Lebih lanjut Firdaus menilai,  sangat sulit bagi kegiatan usaha bersama untuk mendirikan perusahaan asuransi baru. Pasalnya, bentuk usaha mutual tidak memiliki persyaratan modal.  Padahal, untuk mendirikan perusahaan asuransi baru minimal harus mempunyai modal Rp100 miliar.

Tak hanya di Indonesia. Perkembangan industri asuransi dunia juga menunjukkan hal yang sama, asuransi mutual tidak mengalami perkembangan bahkan di beberapa negara mengalami penyusutan. Di Jepang, misalnya. Menurut Firdaus,  di sana hanya tersisa empat asuransi mutual. Negara-negara lain juga menyusut, seperti Belanda dan Kanada.

"Mungkin mereka merger atau mengalami demutualisasi," ucap Firdaus.

Lebih lanjut Firdaus menuturkan, dalam asuransi berbentuk mutual, nasabah pemegang polis sekaligus sebagai pemegang saham usaha bersama tersebut. Jika perusahaan mengalami untung, maka pemegang polis juga menerima dividen. Begitu juga sebaliknya.

"Apabila untung, pemegang polis juga akan menerima dividen. Sebaliknya, kalau rugi, pemegang polis juga harus menanggungnya. Ini yang menjadi persoalan," paparnya.

Sebelumnya, dalam RDPU dengan OJK tersebut, sejumlah anggota Komisi XI DPR mempertanyakan masa depan Bumiputera kepada Firdaus terkait dengan pembahasan RUU Usaha Perasuransian, salah satunya adalah politisi Partai Golkar, Irene.

"Saya ingin mendapatkan jawaban, bagaimana nanti nasib AJB Bumiputera yang tidak berbadan hukum PT. Dalam RUU Perasuransian ini disebutkan usaha dengan badan hukum usaha bersama dan koperasi akan diatur dalam UU tersendiri. Tetapi UU itu belum ada,” katanya.

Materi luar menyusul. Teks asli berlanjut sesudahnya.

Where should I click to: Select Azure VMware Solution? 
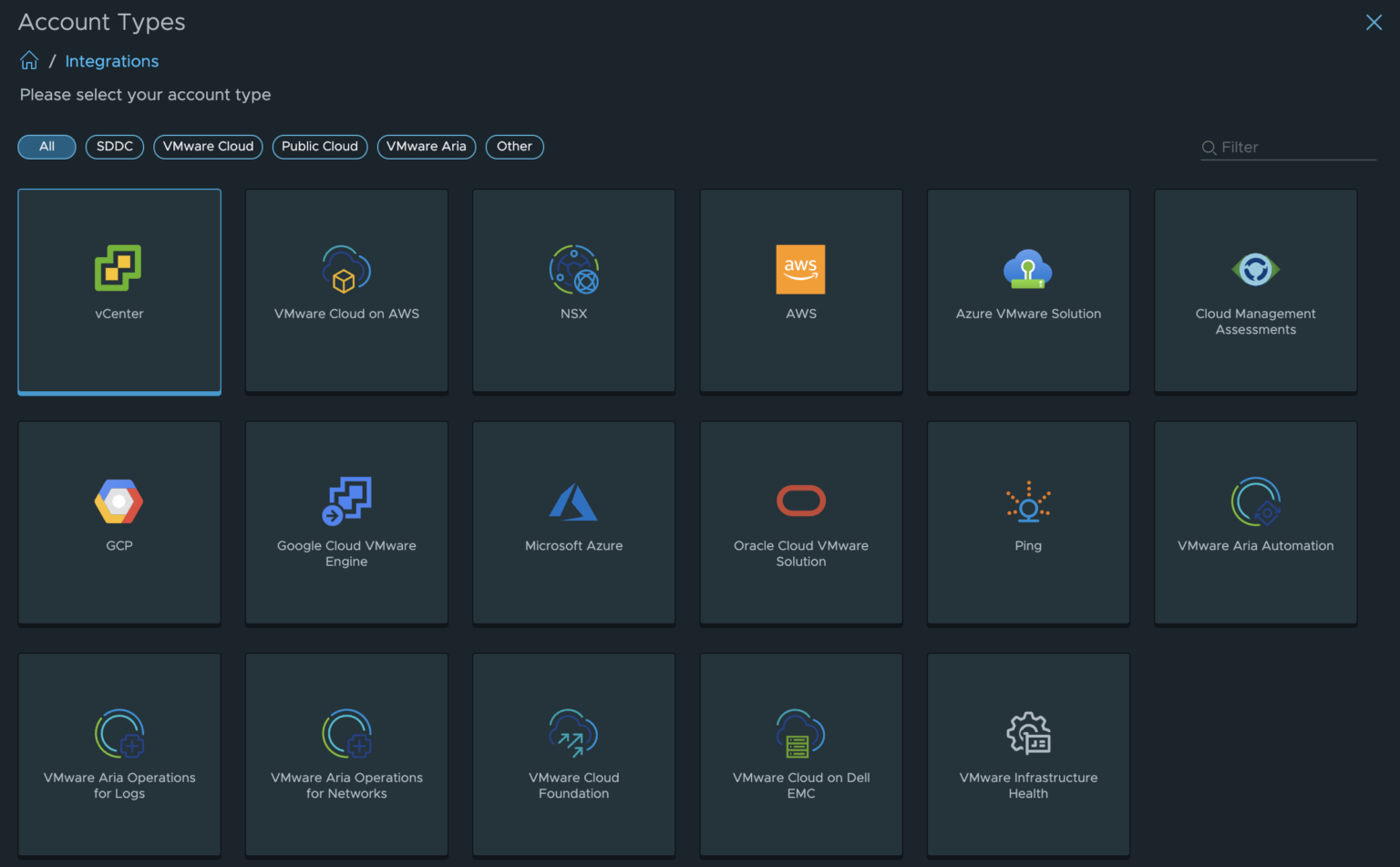pyautogui.click(x=1028, y=290)
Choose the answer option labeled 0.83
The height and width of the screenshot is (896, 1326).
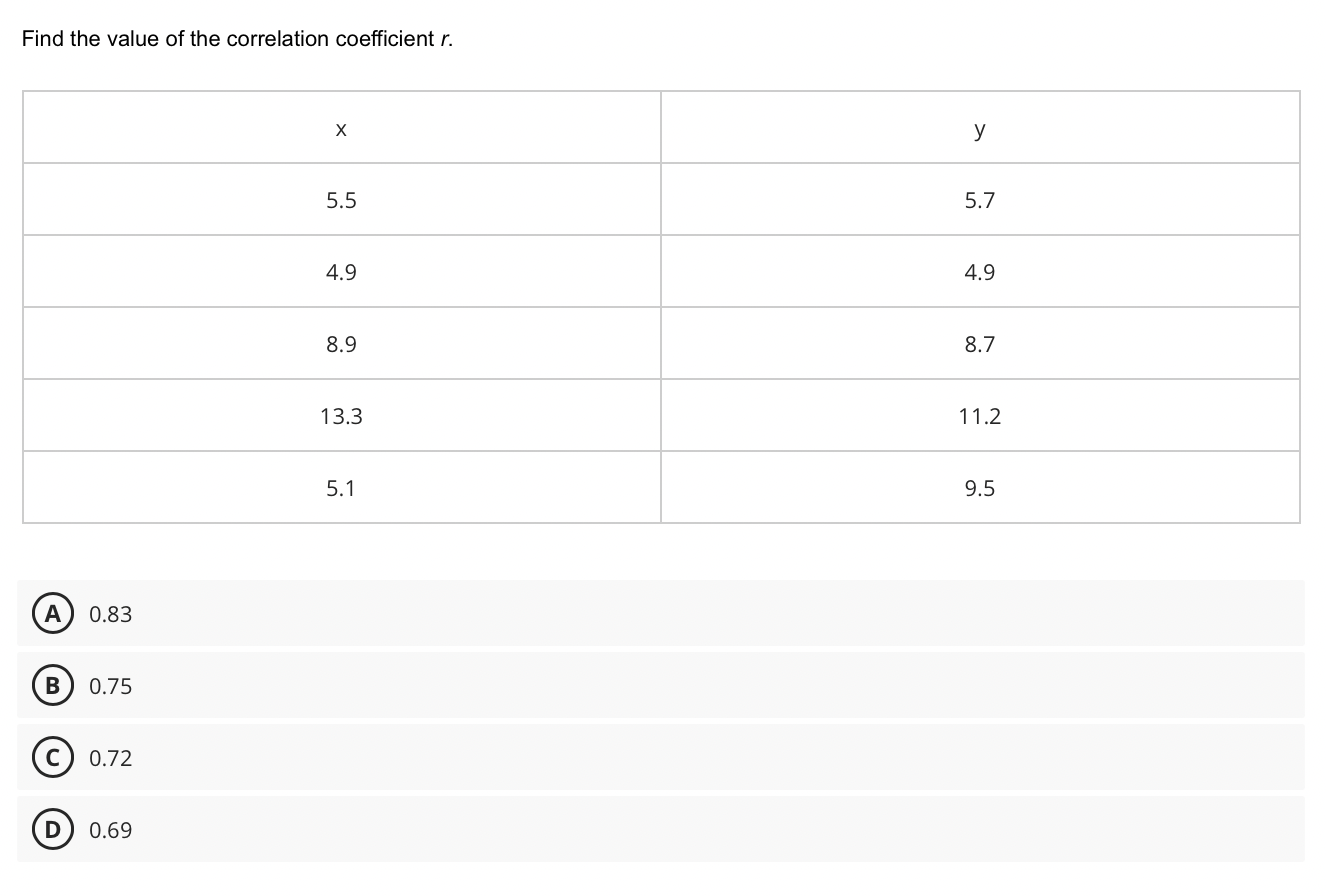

Persoalannya saat ini, lanjut Irene, draf RUU Usaha Perasuransian mengharuskan badan usaha berbentuk PT untuk usaha asuransi bertentangan denga bertentangan dengan pasal 33 UUD 1945.  UUD 1945 jelas mengatakan bahwabadan hukum yang berlaku di Indonesia tidak harus PT, melainkan dapat juga badan usaha koperasi atau usaha bersama.

Hal yang sama juga dipertanyakan Anggota Komisi XI DPR yang lainnya, Rambe Kamarul Zaman. Menurutnya, Bumiputera merupakan salah satu  perusahaan asuransi domestik yang besar dan kuat di tengah kuatnya serbuan asuransi asing.

“Ini perlu dipertimbangkan bila badan usaha seperti AJB Bumiputera tidak diperbolehkan,” katanya.

Sebelumnya, Direktur Utama Bumiputera, Cholil Hasan menegaskan, pihaknya akan tetap mempertahankan badan hukumnya sebagai usaha bersama (mutual). Dia mengatakan, Pasal 33 UUD 1945 menjamin adanya badan hukum selain PT.

Dengan demikian, dia mengusulkan agar dalam RUU Usaha Perasuransian yang baru, perlu dibedakan aturan untuk asuransi yang berbentuk PT mau pun yang berbentuk mutual. PT mengacu pada Undang-Undang Nomor 40 Tahun 2007 dan Mutual mengacu pada UU No. 2 Tahun 1992.